There is no other stream no other God no other life. John records for us the following incident with Jesus:
66 From this time many of his disciples turned back and no longer followed him.67 “ You do not want to leave too, do you?” Jesus asked the Twelve. 68 Simon Peter answered him, “Lord, to whom shall we go? You have the words of eternal life. 69 We have come to believe and to know that you are the Holy One of God.”
Brothers and sisters, when we don’t feel, we trust what we know. The evidence that God exists, that Jesus rose from the dead is reasonable and to most undeniable. Trust even when you can’t feel. Trust the evidence and the hand that was pierced. It is worth it. He is worth it.
There is no other stream of life, except the stream of blood from Jesus on the cross to redeem us. There is no other stream of life except the spiritual water that comes from God to give us meaning and purpose in life. There is no other stream.
After my son died, we named him, Enoch. Enoch was the name we choose because he was the prophet of God who was taken by God. We named him Enoch for God took him. We then began the process, I would never have imagined I would.
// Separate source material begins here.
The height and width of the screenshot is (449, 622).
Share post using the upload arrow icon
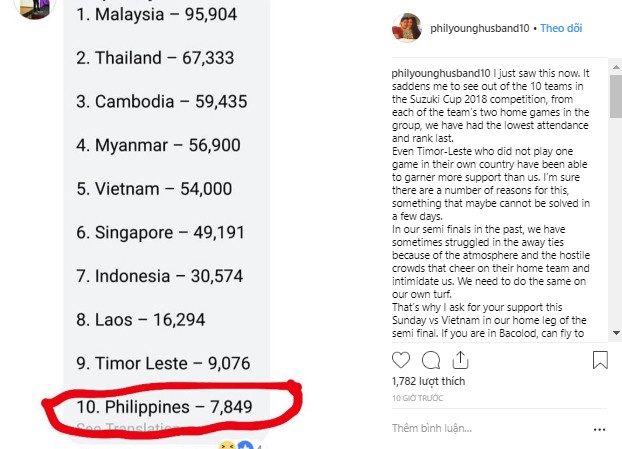[460, 360]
But with my precious wife by my side, we did consider adoption, and as a result, we adopted two precious children from the Republic of Moldavia and brought them home with us in Chicago. They are here today with us. Out of the ashes of Enoch’s death came the phoenix of life with these two precious ones. Their picture is below. It was taken after learning how to ride their bikes with our wonderful friend Angie!
We would never have had the blessings they bring if God had not taken Enoch home. He knew better.
His silence was better than all the words the world could offer.